Profiles of neural synchrony as a function of the AD stages estimated by AC-EBM.

(A,B) Profiles of AEC (A) and spectral power (B) as a function of the seven stages, showing probability-based weighted means (± SE). Neural synchrony increased monotonously with AD progression in the delta-theta band and decreased monotonously in the alpha and beta bands. (C,D) Regional AEC (C) and spectral power (D) as a function of the seven stages. Deviations from the neural synchrony spatial patterns averaged over the controls are displayed. The deviations were calculated by using probability-based weighted means of the z-scores standardized by the controls.
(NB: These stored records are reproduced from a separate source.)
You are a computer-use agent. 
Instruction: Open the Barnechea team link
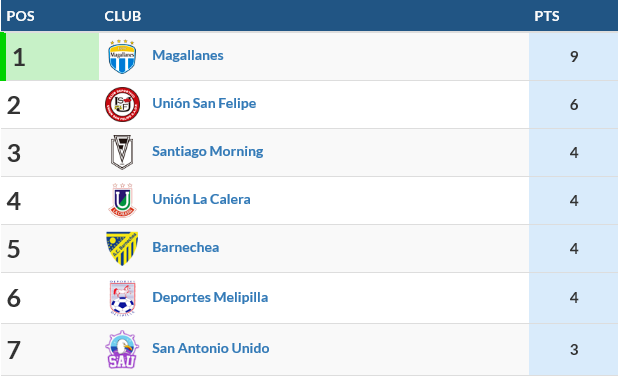point(186,248)
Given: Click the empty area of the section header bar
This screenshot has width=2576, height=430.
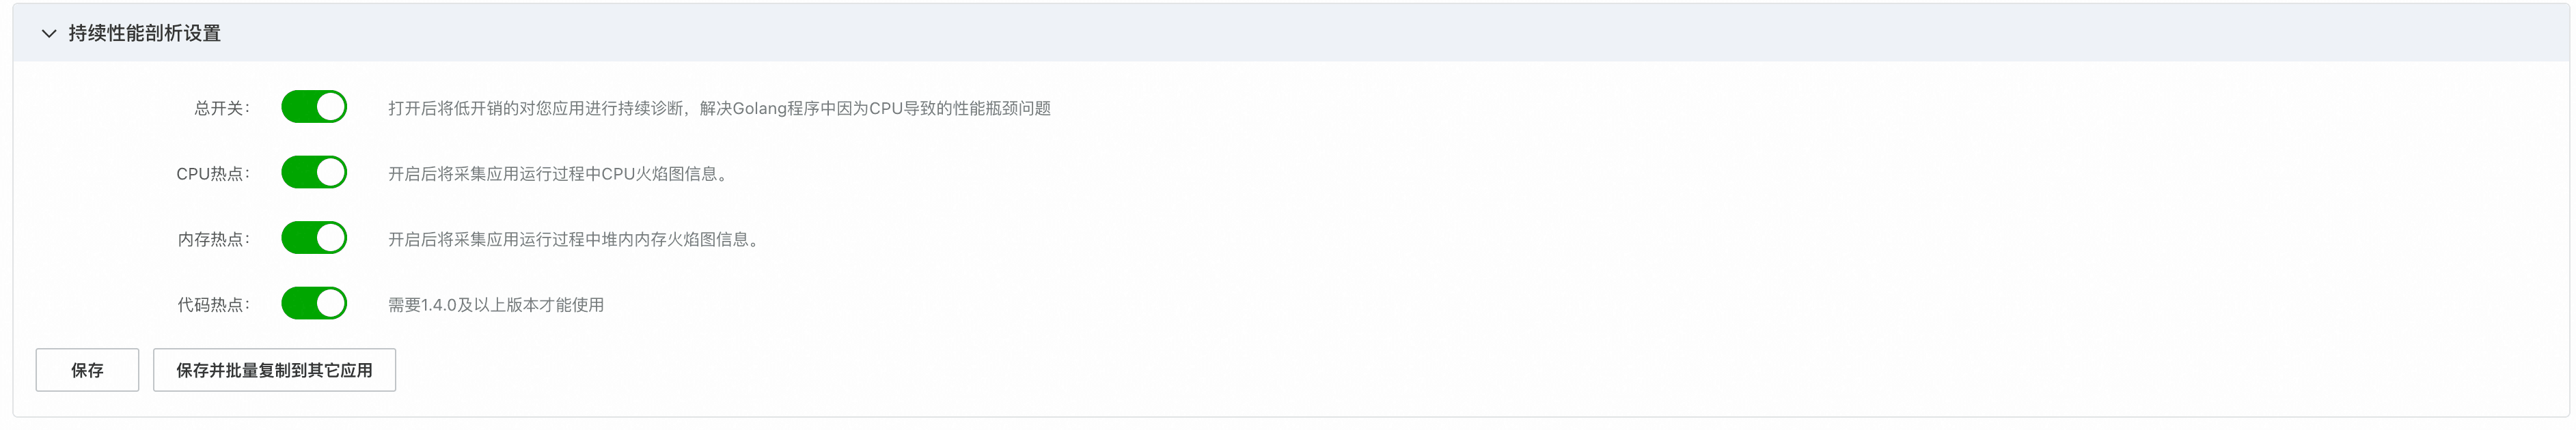Looking at the screenshot, I should click(1400, 34).
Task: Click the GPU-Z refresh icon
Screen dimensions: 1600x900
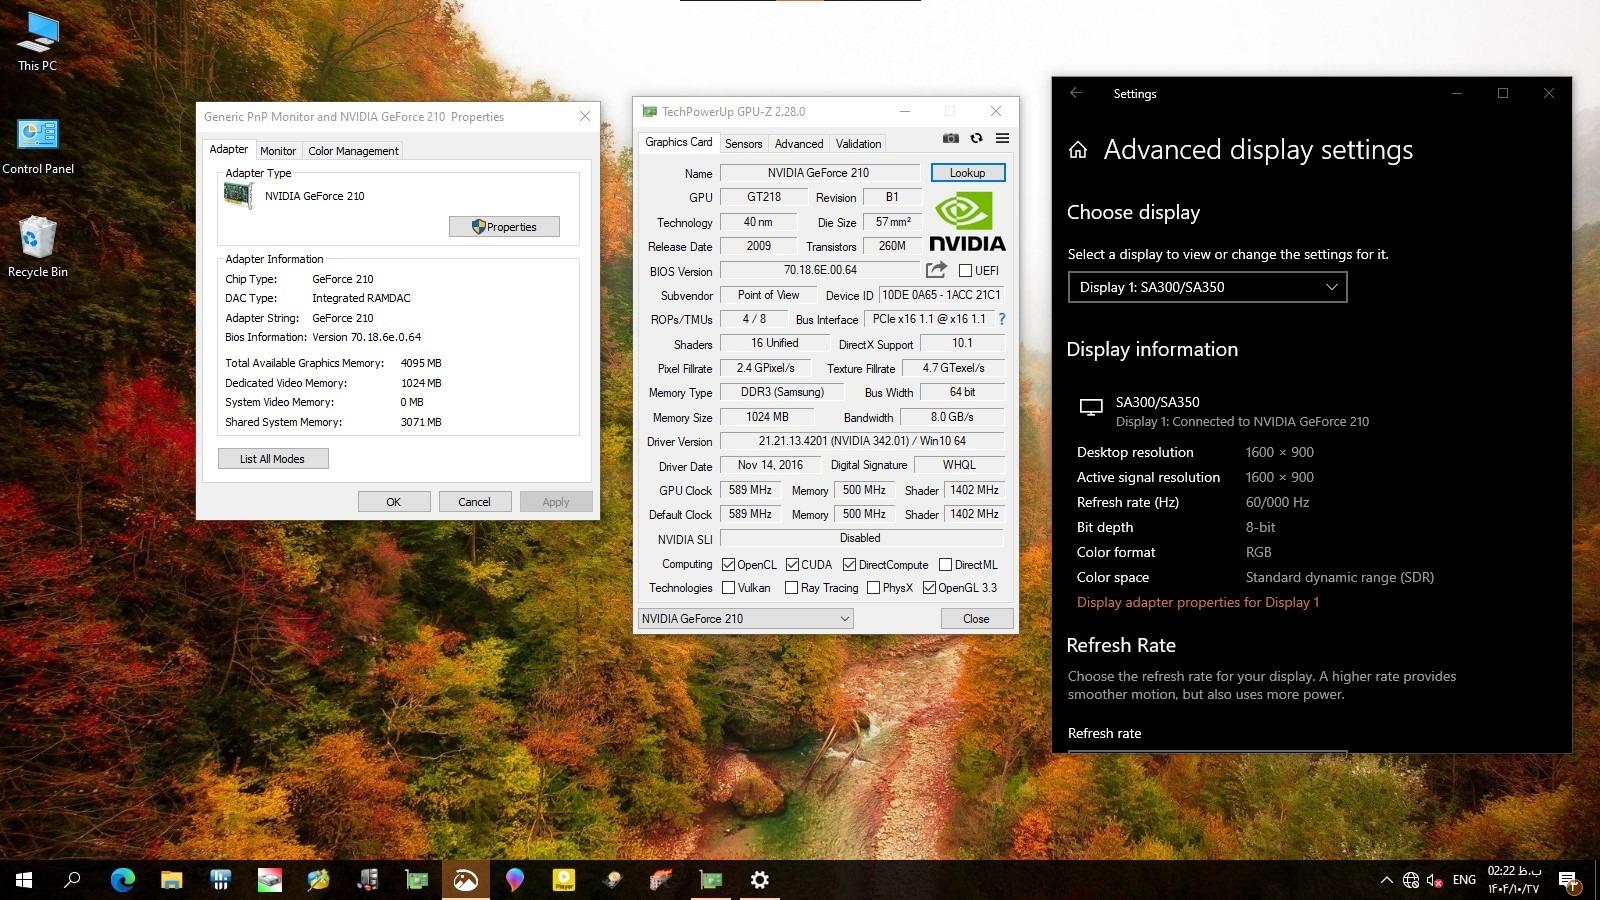Action: point(976,139)

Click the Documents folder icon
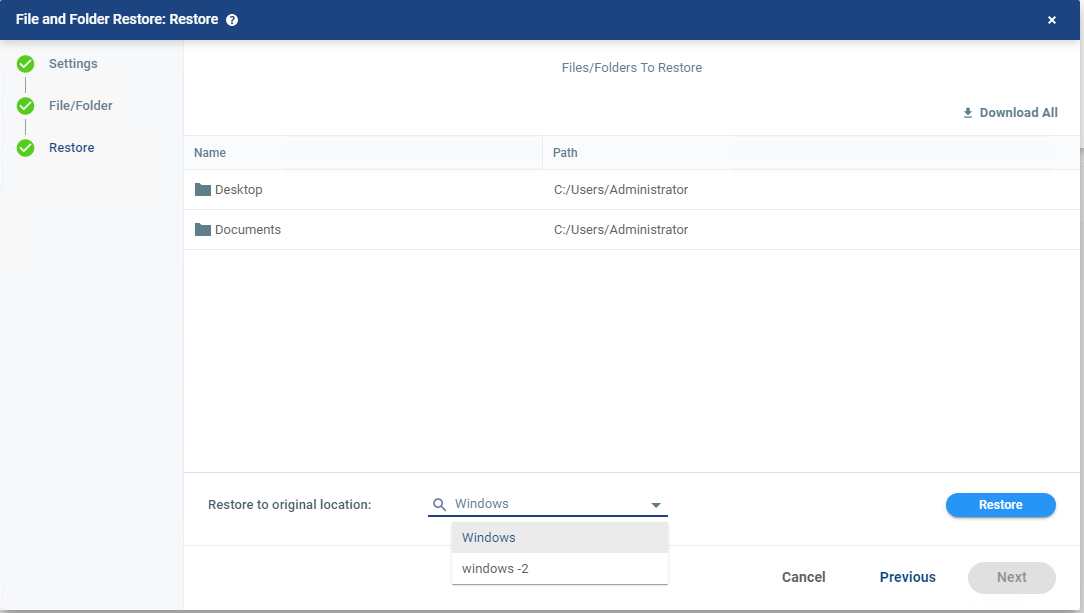[x=203, y=230]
Spatial patterns in the MCI stage (stage 4) were circled with dotted lines. (E,F) Changes in neural synchrony during the preclinical stages. Regional comparisons between two stages (stages 4 vs. 1) are shown based on non-parametric tests of the weighted mean differences δz. Differences that exceed the threshold (q < 0.05) are displayed. There were no significant differences in long-range synchrony in the delta-theta band.

Trajectories of long-range neural synchrony in delta-theta, alpha, and beta-bands from SAC-EBMs.

(A,E,I) The ratio of subjects classified to each stage. The ratio was evaluated on the basis of the probabilities that each subject is assigned to each of the ten stages. (B,F,J) Trajectories of long-range synchrony, PHG volume loss, and MMSE score as a function of the ten stages, showing probability-based weighted means (± SE). The asterisks (*q < 0.05 and ***q < 0.001, FDR corrected) denote statistical significance in comparisons between stages 5 vs. 1. All pairs of stages with significant weighted-mean differences are listed in Appendix 1—table 9. Initial and final z-scores of long-range synchrony used in the SAC-EBMs were: (zinitial, zfinal) = (−1.083, 2.811), (−1.542, 1.605), and (−1.624, 1.641) in the delta-theta, alpha, and beta bands, respectively. (C,G,K) Regional AEC along the stages. The deviations from the regional patterns of the control group are displayed. The regional patterns at the onset of the MCI stage were circled with dotted lines. (D,H,L) Changes in regional patterns during the preclinical stages. Regional comparisons between two stages based on nonparametric tests of weighted mean differences δz are shown. Differences exceeding threshold (q < 0.05, FDR corrected) are displayed. The top 10 regions with significant differences are listed in Appendix 1—table 10.

Trajectories of local neural synchrony in delta-theta, alpha and beta bands from SAC-EBMs.

(A,E,I) The ratio of subjects classified to each stage. (B,F,J) Trajectories of local synchrony, PHG volume loss, and MMSE score as a function of the 10 stages, showing the weighted mean (± SE). Asterisks (***q < 0.001, FDR corrected) denote statistical significance in comparisons between stages 6 vs. 1. All pairs of stages with significant weighted-mean differences are listed in Appendix 1—table 11. Initial and final z-scores of local synchrony used in the SAC-EBMs were: (zinitial, zfinal) = (−1.329, 6.097), (−1.461, 2.866), and (−1.810, 2.784) in the delta-theta, alpha, and beta bands, respectively. (C,G,K) Regional spectral power along the stages. Departures from the regional patterns of the control group are shown. The regional patterns at the onset of the MCI stages were circled with dotted lines. (D,H,L) Changes in regional patterns during the preclinical stages. Regional comparisons between two stages are shown based on nonparametric tests of weighted mean differences δz. Differences exceeding threshold (q < 0.05, FDR corrected) are displayed. The top 10 regions with significant differences are listed in Appendix 1—table 12.